Microwaves are nonsense
You'd think that, after more than sixty years, we'd have pretty much figured out the basic design of any standard household appliance, and yet almost every kitchen in the developed world still plays host to the scourge of modern electronics that is the microwave. While everything else gets progressively better with each revision (or at least, more consumer-friendly) microwave ovens are somehow the same under-developed piles of crap they were twenty years ago, despite new models getting churned out with surprising regularity. Does nobody trial this trash before it makes it to market?
The thing that irritates me most, I think, is wattage. How is this still not standardised yet? I pick up the back of a microwave meal, and it'll give me instructions such as:
“Heat for 3 and a half minutes (700w)/2 and a half minutes (1000w)”

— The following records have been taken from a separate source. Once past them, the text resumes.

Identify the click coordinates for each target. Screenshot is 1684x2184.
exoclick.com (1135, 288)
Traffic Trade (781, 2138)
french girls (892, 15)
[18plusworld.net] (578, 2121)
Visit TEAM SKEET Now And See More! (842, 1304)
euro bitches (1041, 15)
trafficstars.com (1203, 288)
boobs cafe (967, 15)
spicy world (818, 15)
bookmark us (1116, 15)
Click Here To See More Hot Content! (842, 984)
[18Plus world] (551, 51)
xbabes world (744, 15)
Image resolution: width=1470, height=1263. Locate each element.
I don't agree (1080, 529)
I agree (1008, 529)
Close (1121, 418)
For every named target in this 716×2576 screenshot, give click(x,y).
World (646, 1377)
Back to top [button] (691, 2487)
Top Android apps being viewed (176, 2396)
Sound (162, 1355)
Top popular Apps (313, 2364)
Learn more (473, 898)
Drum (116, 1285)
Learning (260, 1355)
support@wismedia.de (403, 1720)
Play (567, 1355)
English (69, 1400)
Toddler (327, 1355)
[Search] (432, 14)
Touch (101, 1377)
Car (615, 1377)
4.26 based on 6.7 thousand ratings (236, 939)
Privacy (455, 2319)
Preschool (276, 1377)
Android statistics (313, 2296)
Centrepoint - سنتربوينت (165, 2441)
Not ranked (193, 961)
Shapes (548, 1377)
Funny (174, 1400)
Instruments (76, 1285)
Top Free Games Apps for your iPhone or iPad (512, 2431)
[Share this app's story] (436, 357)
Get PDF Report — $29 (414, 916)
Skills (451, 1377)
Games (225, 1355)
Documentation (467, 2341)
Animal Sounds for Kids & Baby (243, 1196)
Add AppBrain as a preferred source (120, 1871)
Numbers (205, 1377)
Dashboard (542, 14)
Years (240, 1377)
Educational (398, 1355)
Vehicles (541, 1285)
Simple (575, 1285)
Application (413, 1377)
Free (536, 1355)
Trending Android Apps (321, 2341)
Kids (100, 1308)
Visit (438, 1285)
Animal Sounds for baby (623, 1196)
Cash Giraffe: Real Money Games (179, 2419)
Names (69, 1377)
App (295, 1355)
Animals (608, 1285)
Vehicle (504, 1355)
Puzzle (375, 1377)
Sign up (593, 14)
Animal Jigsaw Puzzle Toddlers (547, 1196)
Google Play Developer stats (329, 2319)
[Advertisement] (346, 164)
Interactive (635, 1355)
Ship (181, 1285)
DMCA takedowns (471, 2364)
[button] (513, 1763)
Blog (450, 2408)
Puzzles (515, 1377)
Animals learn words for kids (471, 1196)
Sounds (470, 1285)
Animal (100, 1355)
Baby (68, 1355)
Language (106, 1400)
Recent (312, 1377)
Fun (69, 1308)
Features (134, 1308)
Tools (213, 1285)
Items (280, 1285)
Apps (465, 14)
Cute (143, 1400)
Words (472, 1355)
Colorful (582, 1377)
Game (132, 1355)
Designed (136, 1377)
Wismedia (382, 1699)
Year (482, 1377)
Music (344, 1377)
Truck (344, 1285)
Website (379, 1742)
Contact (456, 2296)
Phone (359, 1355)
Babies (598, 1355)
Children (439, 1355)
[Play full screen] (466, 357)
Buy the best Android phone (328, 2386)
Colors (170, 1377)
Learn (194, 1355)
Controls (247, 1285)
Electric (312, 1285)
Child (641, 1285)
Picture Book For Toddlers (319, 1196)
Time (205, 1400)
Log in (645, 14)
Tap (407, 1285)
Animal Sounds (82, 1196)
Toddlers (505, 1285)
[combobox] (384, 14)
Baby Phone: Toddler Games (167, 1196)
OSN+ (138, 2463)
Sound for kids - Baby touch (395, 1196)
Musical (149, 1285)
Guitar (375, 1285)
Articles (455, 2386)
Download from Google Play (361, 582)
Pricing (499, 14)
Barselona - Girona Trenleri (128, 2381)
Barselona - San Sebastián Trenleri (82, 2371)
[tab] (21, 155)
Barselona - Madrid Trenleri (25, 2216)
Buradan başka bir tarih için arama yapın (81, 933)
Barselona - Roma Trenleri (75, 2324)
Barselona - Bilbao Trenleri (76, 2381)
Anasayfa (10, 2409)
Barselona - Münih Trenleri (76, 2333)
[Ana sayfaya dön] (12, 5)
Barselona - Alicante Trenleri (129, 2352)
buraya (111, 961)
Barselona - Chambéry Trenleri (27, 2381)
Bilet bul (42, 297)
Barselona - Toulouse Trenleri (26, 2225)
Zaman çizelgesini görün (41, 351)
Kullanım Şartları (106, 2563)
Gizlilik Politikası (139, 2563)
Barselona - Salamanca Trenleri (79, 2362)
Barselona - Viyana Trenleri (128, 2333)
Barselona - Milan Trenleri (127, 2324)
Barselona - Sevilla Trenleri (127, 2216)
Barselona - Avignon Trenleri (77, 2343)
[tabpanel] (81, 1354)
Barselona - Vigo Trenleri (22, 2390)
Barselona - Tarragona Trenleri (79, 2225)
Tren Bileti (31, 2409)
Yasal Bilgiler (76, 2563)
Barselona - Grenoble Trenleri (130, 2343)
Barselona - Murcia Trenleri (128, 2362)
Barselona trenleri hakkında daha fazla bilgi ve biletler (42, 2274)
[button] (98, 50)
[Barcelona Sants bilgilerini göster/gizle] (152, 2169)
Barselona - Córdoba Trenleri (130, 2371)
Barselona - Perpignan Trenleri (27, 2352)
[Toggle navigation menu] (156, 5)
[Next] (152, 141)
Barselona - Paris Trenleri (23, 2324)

Well, what if my microwave is 800w? What then? Do I heat it for 3 minutes? 3 minutes 10? Or is my meal simply not compatible with this microwave, and I should have picked up something else? Imagine getting a new kitchen fitted, and when it came to buy the oven you were told “well, this model heats food up at 180°C, and that one over there heats to 260°C” you'd think the world had gone mad, and yet we continue to accept the same bullshit when it comes to our microwaves.
I'm sure some of you are thinking “but a microwave's heat is adjustable” and while that may be true, that still doesn't make you right. Take my last microwave, which had a rather helpful dial which went from LOW POWER to FULL POWER. I ask you, what use could this possibly be? What is “low power” in this scenario? 5%? 10%? Presumably it's not 0% (or NO POWER), so then, is the middle point on the dial 50%, or is it closer to 60%, assuming that the power scales linearly and not logarithmically?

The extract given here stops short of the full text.